EXTRACT TO READ:

---

2021-04-22 10:57 AM
I am using STM32F7508-DK and using Ext Flash connected to QSPI. It is mapped to 0x90000000~ region which is by default covered with cache, but for some reason, it seems like it is not benefitting as much compared to on-chip SRAM or SDRAM connected with FMC. I think QSPI is seeing a smaller portion of cache or is getting kicked out of the cache more often for a reason I do not know.
I will explain briefly why I think it is weird. I am running the following code:
int A[1024]; // placed on SRAM, SDRAM, or Ext-Flash
volatile int a = 0;
for (i=0;i<10000;++i)
for (j=0;j<1024;j+=8)
a += A[j];
A is 4KB, and STM32F7508-DK also has a 4KB D-cache. That means the entire A must nicely fit inside the D-cache.
What I am doing here is bringing in the entire array to the cache (by touching every cache line with j+=8), and repeatedly accessing the array 10,000 times. I am accessing it 10,000 times to amortize the cost of the first cold-miss. No matter if A is in SRAM, SDRAM, or Ext-flash, if this code only accesses the cache most of the time, the execution time must be the same for all. I am using memory-mapped mode for both SDRAM and QSPI Flash.
This is the resulting execution time:
(With D-cache enabled)
SRAM: 32ms
SDRAM: 32ms
QSPI Ext-Flash: 43ms
Just for reference, this is the number without D-cache enabled
SRAM: 33ms
SDRAM: 133ms
QSPI Ext-Flash: 602ms
As you can see, SRAM and SDRAM performance becomes the same with cache on. That means the entire A is residing inside the cache for SRAM/SDRAM.
However, as you can also see, QSPI Ext-Flash performance is not as good. It is definitely benefitting from the cache (602ms > 43ms), but it does not go down to 32ms.
If the entire A is brought to the cache, this must go down to 32ms. So the only explanation is that it is not benefitting as much from the cache.
(Is cache for QSPI limited to less than 4KB? Is some part of the QSPI memory space (0x90000000~0x90000400) not covered by cache? Is something like a prefetcher kicking out the data in the cache?)

---

TASK STATEMENT: In the forum post about QSPI flash and the D-cache, why does the test loop step j by 8, and why does it repeat the pass over the array 10,000 times?

---

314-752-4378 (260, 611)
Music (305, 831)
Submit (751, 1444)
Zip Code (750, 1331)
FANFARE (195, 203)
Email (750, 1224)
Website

---

COMPLETED TASK: Stepping j by 8 touches every cache line, which brings the entire array into the cache. Repeating the access 10,000 times amortizes the cost of the first cold miss.